98.Bölüm

16.2K 1K 874
                                    

İyi okumalar dilerim.❣

🇹🇷🇹🇷🇹🇷🇹🇷🇹🇷

___________________________

"Geliyorlar"

Eymen hızlıca beni kucağına alıp askeri araça bindirdi. Sancılarım git gide artıyordu. Askeri araçla doğuma giden ilk kişi de ben olabilirim. Eymen yanımda oturuyordu. Başka asker de aracı kullanıyordu. Eymenin elini o kadar sıkıyordum ki renk değiştirmişti.

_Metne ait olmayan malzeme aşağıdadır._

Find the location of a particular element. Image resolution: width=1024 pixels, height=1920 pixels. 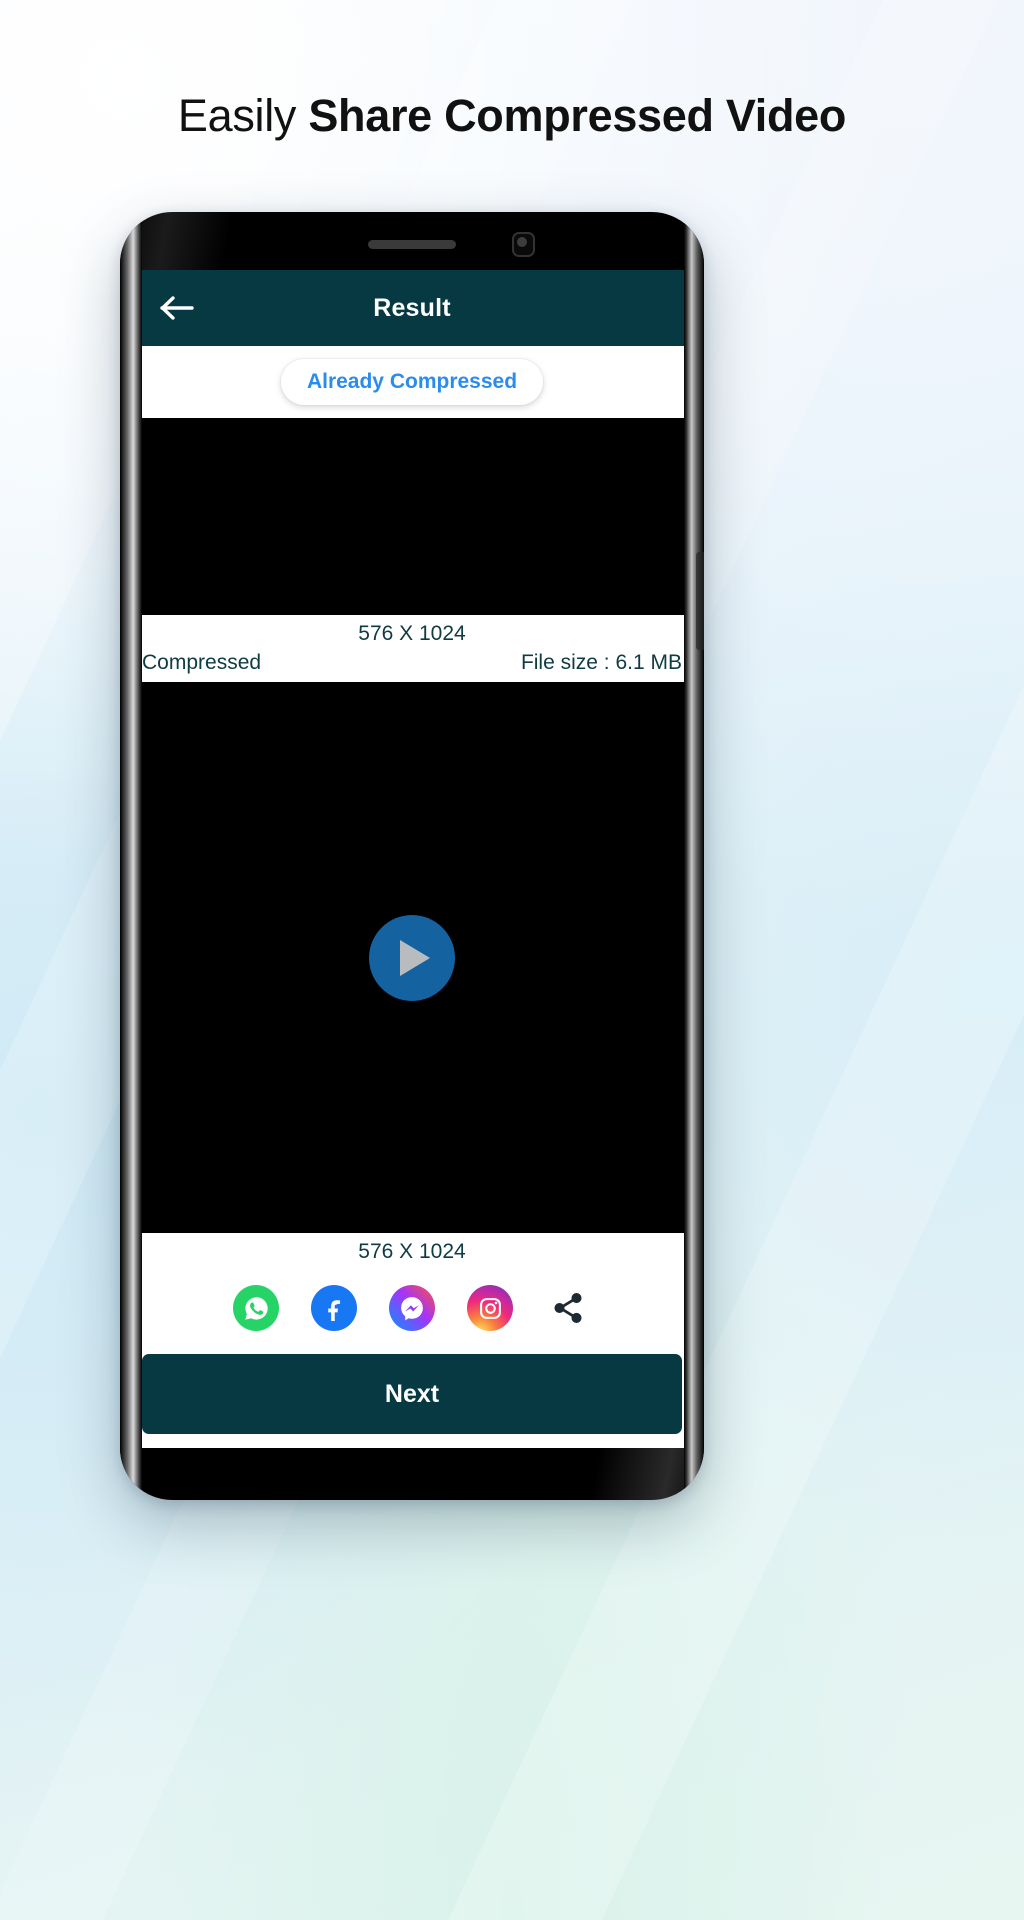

Cebimden telefonu çıkarıp Eymene uzattım. "Öyküyü ara." dedim. "Tamam komutanım." dedi. Öyküyü arayıp hoparlöre verdi.

"Efendim canım."

"Su geldi."

"Ne suyu?"

"Tövbe tövbe. Ne olabilir?"

"Ay tamam. Nerdesin?"

"Hastaneye gidiyoruz. Eve git çanta vestiyerde al. Biz hastaneye varana kadar sen gelirsin."

"Tamam. Derin derin nefes al ver. Sakin ol tamam mı?"

"Tamam."

Telefonu kapattım. Daha iki haftaları vardı. Hep Yiğit yüzünden. Her gün sizi bekliyorum dedi. Al sana bak geldiler.

Biraz daha gittikten Sinan durdu. "Ne oldu?" dedi Eymen. Kafamı kaldırıp dışarıya baktım. Bir araba önümüzü kesmişti ve içindekiler silah tutuyordu bize doğru. Derin nefes alıp verdim. Belimden silahımı çikarttım. "Komutanım siz burada kalın. Ve size sözüm olsun hastaneye yetiştirecem." dedi Eymen. "Olmaz. Bende varım sizinle." dedim. "Komutanım! Yüzbaşı bizi öldürür." dedi Sinan. "Ah! Başlarım şimdi Yüzbaşına. Aç şu kapıyı." dedim.

Dışardaki şerefsizlerden biri havaya silah sıktı. "Aşağı inin komutan!" dedi. "Bana bakın. Sakince aşağı inecez, ben komut verince kafalarına sıkarız. Sinan sol arka senin. Eymen sag arka senin. Diğerleri bende. Anlaşıldı mı?" dedim. Arada nefes alıp veriyordum ve konuşmaya devam ediyordum. "Emredersiniz komutanım." dedi ikiside.

Eymenin yardımıyla aşağı indim. İkisi de bir taraftan beni tutmuştu. Sancılarımdan dolayi ayakta zar zor duruyordum.

Hepsinin gözü ben ve karnımdaydı. Elimi karnıma koydum. "Biraz daha dayanın lütfen. Benim için." dedim. Ne oldu bilmiyorum ama sancılarım azaldı o an. Gülümsedim.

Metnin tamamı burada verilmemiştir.